Evaluation of the effects of titanium induced CT artifacts on biomechanical models generation

X-ray CT is capable of providing detailed information about the geometry and material properties of musculoskeletal structures. Such accurate data would be of great interest in studying the effect of orthopaedic implants on bone adaptive behaviour. Metallic implants, however, generate artifacts, typically seen as starburst streaking, which can seriously degrade the accuracy of CT data. The aim of this study was to measure the artifactual errors produced in the CT images of a cortical bone and water equivalent materials phantom by a titanium alloy hip joint prosthetic stem. The image data have been analyzed and the average error over the 10 mm thick cortical bone surrounding the implant evaluated.

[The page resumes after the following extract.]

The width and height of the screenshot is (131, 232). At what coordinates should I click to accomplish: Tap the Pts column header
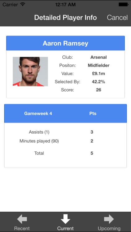(x=93, y=114)

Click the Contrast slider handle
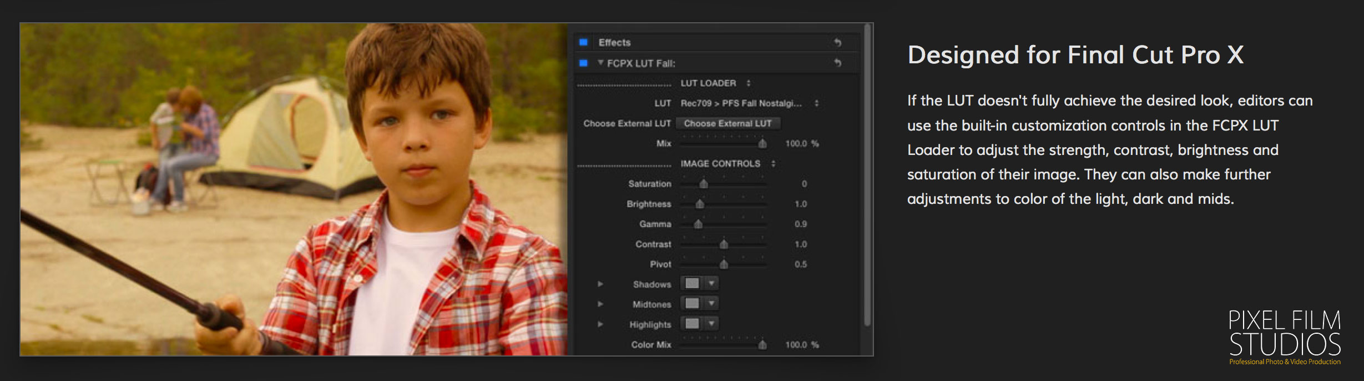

Subsequently the mean error on each pixel crown surrounding the implant was assessed. The effect of this local error on the material properties assessment of a biomechanical model of the bone-implant complex was estimated. An apparent increase in bone density of approximately 3% was observed in the cortical bone region. The effect of the titanium implant, however, is confined within a 4-8 pixels (1.2-2.4 mm) distance from the prosthetic implant. Even if the local perturbation is very difficult to correct, some possibilities to reduce the effect of the artifactual errors on the material properties assignment to a biomechanical model are proposed.